Görsen Türkmen kızının, koyun sütünden bir kaşar peyniri yapışı var, ellerini yersin! Hele baltayı eline alıp erkekler gibi odun yarışı yok mu? Dedim içimden, ‘Ulan oğlum Ahmet Ağa, sen kapıya avrat değil, işbora motoru gibi bir şey alıyorsun!’”

Kalktık.

Kontak anahtarını kimseye güvenmediği 1964 model “Gorbi” dediği ihtiyar Mercedes’i çalıştırmaya giderken yeniden kolumdan tuttu. Artık kayınpederimin kolumdan tutmalarına alışmıştım. Ya önemli bir tembihte bulunacak ya da kendince malum bir sır verecekti.
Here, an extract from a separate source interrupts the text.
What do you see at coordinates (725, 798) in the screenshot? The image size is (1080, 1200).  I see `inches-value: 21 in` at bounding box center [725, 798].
Önce, hilekâr-kurnaz gözlerle bizimkilere baktı; sonra ağır bir esans kokusuyla kulağıma yaklaştı:

“Aman hoca aklında bulunsun!” dedi. “Dönüşte bizim yeni hısımların avlusundan Mercedes’i sen çalıştırıp çıkar. Benim gözlerim tavukkarası, karanlıkta iyi görmez. Sonra Yörük kızının yanında mars olmayak (!) Bir de, dönüşte senin tanıdığın mağazadan bana iyi bir şofben alak!”